ASSIGNMENT
In the listing below, start your output at the line with "Task: Select the United States flag icon" and end it after the line with "How do I perform: Jump", copying every line exactly.

═══ DATA FOR THIS TASK ═══

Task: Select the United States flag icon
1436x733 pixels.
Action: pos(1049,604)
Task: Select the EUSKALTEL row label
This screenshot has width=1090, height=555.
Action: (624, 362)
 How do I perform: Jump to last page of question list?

═══
═══ DATA FOR THIS TASK ═══

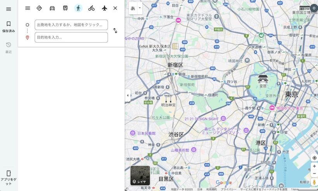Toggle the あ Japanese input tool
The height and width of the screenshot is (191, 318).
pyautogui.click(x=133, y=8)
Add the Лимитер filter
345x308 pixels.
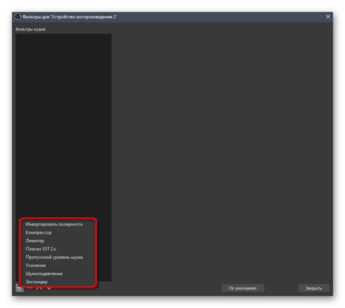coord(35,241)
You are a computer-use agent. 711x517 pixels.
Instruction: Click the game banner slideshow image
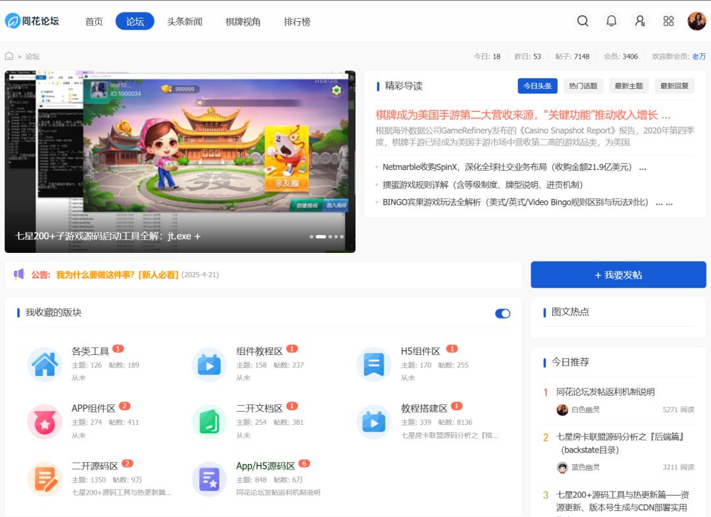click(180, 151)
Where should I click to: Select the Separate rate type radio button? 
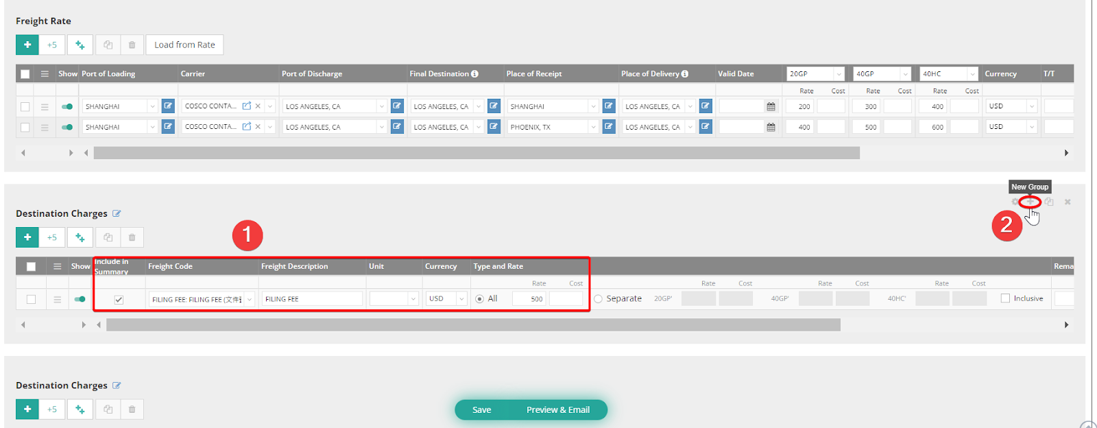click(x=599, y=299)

═══

COMPLETED EXERCISE
Task: Select the United States flag icon
1436x733 pixels.
Action: pos(1049,604)
Task: Select the EUSKALTEL row label
This screenshot has width=1090, height=555.
Action: (624, 362)
 How do I perform: Jump to last page of question list?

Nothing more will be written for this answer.